Ainsi parlait messire Sébastien Zuccato, peintre oublié aujourd’hui, mais assez estimé dans son temps comme chef d’école, à l’illustre maître Jacques Robusti, que nous connaissons davantage sous le nom du Tintoret.
– Ah ! ah ! répondit le maître, qui par préoccupation habituelle était souvent d’une sincérité excessive ; il vaut mieux être un bon ouvrier qu’un maître médiocre, un grand artisan qu’un artiste vulgaire, un...
– Eh ! eh ! mon cher maître, s’écria le vieux Zuccato un peu piqué, appelez-vous artiste vulgaire, peintre médiocre, le syndic des peintres, le maître de tant de maîtres qui font la gloire de Venise et forment une constellation sublime, où vous êtes enchâssé comme un astre aux rayons éblouissants, mais où mon élève Tiziano Vecelli ne brille pas d’un moindre éclat ?
– Oh ! oh ! maître Sébastien, reprit tranquillement le Tintoret, si de tels astres et de telles constellations dardent leurs feux sur la république, si de votre atelier sont sortis tant de grands maîtres, à commencer par le sublime Titien, devant lequel je m’incline sans jalousie et sans ressentiment, nous ne vivons donc pas dans un siècle de décadence, comme vous le disiez à l’instant même.

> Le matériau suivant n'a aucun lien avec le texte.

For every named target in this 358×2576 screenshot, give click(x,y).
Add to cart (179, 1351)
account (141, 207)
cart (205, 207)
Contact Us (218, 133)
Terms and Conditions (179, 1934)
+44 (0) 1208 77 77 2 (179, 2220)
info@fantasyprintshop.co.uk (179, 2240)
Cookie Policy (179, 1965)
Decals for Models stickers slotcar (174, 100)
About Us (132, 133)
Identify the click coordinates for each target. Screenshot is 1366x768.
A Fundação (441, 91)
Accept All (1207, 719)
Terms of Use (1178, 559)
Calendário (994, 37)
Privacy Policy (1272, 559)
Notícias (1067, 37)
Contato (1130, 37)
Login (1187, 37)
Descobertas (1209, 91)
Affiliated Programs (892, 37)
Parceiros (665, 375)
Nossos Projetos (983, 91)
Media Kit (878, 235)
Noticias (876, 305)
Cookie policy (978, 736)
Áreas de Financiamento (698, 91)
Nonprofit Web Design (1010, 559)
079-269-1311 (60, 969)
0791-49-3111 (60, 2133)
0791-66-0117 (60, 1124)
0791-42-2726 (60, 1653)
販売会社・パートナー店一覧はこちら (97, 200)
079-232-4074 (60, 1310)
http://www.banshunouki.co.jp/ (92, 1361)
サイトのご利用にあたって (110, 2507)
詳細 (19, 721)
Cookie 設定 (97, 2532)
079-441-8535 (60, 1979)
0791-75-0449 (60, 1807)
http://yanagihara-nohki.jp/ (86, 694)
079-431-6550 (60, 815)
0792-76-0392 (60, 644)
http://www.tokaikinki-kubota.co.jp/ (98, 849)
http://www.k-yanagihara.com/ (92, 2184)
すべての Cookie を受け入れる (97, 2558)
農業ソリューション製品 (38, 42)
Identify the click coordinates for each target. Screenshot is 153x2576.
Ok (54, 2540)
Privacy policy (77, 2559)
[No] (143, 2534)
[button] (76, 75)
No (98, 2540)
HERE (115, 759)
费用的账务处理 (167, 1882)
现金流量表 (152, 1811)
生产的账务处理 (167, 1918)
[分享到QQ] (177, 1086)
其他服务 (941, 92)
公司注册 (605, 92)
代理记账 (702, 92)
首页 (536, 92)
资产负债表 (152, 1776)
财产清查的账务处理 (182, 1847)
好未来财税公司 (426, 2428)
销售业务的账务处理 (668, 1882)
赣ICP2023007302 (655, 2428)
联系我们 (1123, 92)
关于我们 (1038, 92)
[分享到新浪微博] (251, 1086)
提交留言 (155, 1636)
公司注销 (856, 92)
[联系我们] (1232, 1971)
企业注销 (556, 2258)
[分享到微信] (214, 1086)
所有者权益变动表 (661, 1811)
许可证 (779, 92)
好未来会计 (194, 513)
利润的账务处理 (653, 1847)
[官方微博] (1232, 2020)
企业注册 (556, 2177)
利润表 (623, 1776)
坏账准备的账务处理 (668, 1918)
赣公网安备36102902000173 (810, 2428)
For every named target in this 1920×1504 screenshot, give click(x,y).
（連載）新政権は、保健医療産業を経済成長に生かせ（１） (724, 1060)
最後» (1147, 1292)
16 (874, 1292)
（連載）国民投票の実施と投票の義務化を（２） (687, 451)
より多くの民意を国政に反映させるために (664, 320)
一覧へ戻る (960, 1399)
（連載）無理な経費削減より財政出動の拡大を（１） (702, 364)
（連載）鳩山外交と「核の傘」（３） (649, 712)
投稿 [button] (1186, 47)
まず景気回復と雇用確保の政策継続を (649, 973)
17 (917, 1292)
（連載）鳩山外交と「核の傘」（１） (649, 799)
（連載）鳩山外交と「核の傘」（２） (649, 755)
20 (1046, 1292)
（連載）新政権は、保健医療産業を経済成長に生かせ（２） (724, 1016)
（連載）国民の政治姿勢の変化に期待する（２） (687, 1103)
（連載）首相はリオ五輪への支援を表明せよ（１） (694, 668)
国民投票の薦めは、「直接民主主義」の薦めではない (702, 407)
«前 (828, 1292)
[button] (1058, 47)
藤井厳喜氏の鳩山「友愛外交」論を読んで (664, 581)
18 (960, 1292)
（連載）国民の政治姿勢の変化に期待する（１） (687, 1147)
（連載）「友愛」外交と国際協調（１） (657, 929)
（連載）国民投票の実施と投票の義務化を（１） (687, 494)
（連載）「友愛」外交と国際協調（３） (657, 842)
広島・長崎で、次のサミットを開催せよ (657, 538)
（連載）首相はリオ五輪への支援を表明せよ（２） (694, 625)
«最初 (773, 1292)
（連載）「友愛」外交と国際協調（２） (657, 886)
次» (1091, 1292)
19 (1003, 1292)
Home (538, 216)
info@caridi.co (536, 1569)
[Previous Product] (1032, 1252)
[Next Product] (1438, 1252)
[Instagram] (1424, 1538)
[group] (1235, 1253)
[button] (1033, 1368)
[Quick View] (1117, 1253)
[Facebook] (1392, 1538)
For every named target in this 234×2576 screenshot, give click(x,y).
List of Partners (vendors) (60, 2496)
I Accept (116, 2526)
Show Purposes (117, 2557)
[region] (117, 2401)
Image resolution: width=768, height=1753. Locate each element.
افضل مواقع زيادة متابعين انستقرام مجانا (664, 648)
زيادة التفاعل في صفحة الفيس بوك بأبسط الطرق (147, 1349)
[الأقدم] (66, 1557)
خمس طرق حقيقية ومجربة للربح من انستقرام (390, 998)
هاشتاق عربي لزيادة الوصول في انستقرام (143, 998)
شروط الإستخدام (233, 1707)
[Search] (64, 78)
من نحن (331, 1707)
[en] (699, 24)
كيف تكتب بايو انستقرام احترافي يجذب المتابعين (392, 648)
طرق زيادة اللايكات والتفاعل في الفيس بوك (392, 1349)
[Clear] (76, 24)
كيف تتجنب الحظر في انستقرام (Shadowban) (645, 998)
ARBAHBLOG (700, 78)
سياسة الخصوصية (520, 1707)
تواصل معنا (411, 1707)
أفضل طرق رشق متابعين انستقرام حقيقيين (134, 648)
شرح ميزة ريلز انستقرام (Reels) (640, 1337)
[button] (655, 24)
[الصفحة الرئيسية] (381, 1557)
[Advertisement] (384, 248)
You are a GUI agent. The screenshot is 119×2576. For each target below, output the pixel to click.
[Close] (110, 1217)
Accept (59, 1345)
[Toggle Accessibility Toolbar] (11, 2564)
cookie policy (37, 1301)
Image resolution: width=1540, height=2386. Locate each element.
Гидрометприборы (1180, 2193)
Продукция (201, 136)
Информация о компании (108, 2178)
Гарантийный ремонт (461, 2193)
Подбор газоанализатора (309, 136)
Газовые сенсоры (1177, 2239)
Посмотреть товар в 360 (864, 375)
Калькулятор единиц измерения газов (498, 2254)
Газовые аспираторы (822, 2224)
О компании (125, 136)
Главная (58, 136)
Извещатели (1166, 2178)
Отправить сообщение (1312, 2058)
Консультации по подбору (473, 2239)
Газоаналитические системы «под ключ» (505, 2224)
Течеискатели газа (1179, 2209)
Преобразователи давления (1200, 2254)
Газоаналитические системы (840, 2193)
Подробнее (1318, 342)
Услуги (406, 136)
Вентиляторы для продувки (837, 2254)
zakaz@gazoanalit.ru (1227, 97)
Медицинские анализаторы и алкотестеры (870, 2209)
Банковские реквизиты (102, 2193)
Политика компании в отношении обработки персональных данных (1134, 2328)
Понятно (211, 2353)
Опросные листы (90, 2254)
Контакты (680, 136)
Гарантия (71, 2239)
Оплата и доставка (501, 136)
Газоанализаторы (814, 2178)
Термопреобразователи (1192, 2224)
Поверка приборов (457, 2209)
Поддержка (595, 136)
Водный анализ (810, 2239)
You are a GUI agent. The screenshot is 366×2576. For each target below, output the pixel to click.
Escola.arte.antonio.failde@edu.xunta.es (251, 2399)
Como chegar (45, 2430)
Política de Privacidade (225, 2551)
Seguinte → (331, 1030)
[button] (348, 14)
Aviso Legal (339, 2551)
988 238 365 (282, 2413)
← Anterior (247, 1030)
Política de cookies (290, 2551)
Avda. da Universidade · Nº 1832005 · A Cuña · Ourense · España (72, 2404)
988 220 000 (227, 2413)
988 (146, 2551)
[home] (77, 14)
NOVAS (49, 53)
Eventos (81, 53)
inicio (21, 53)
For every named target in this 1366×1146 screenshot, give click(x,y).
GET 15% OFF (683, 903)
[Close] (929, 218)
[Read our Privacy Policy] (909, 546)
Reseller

– Eh bien ! sans doute, dit le triste vieillard avec impatience, c’est un grand siècle, un beau siècle pour les arts. Mais je ne puis me consoler d’avoir contribué à sa grandeur et d’être le dernier à en jouir. Que m’importe d’avoir produit le Titien, si personne ne s’en souvient et ne s’en soucie ? Qui le saura dans cent ans ? Encore aujourd’hui ne le sait-on que grâce à la reconnaissance de ce grand homme, qui va partout faisant mon éloge, et m’appelant son cher compère. Mais qu’est-ce que cela ? Ah ! pourquoi le ciel n’a-t-il pas permis que je fusse le père du Titien ! qu’il s’appelât Zuccato, ou que je m’appelasse Vecelli ! Au moins mon nom vivrait d’âge en âge, et dans mille ans on dirait : « Le premier de cette race fut un bon maître » ; tandis que j’ai deux fils parjures à mon honneur, infidèles aux nobles muses, deux fils remplis de brillantes dispositions qui auraient fait ma gloire, qui auraient surpassé peut-être et le Giorgione, et le Schiavone, et les Bellini, et le Véronèse, et Titien, et Tintoret lui-même... Oui, j’ose le dire, avec leurs talents naturels, et les conseils que, malgré mon âge, je me fais encore fort de leur donner, ils peuvent effacer leur souillure, quitter l’échelle du manœuvre, et monter à l’échafaudage du peintre. Il faut donc, mon cher maître, que vous me donniez une nouvelle preuve de l’amitié dont vous m’honorez en vous joignant à messer Tiziano pour tenter un dernier effort sur l’esprit égaré de ces malheureux enfants. Si vous pouvez ramener Francesco, il se chargera d’entraîner son frère, car Valerio est un jeune homme sans cervelle, je dirais presque sans moyens, s’il n’était mon fils, et s’il n’avait fait parfois preuve d’intelligence en traçant des frises à fresque sur les murs de son atelier. Mon Checo¹ est un tout autre homme : il sait manier le pinceau comme un maître, et communiquer aux peintres les hautes conceptions que ceux-ci, que vous-même, comme vous me l’avez dit souvent, messer Jacopo, ne faites qu’exécuter. Avec cela il est fin, actif, persévérant, inquiet, jaloux... il a toutes les qualités d’un grand artiste ; hélas ! je ne concevrai jamais qu’il ait pu se fourvoyer dans une si méchante voie.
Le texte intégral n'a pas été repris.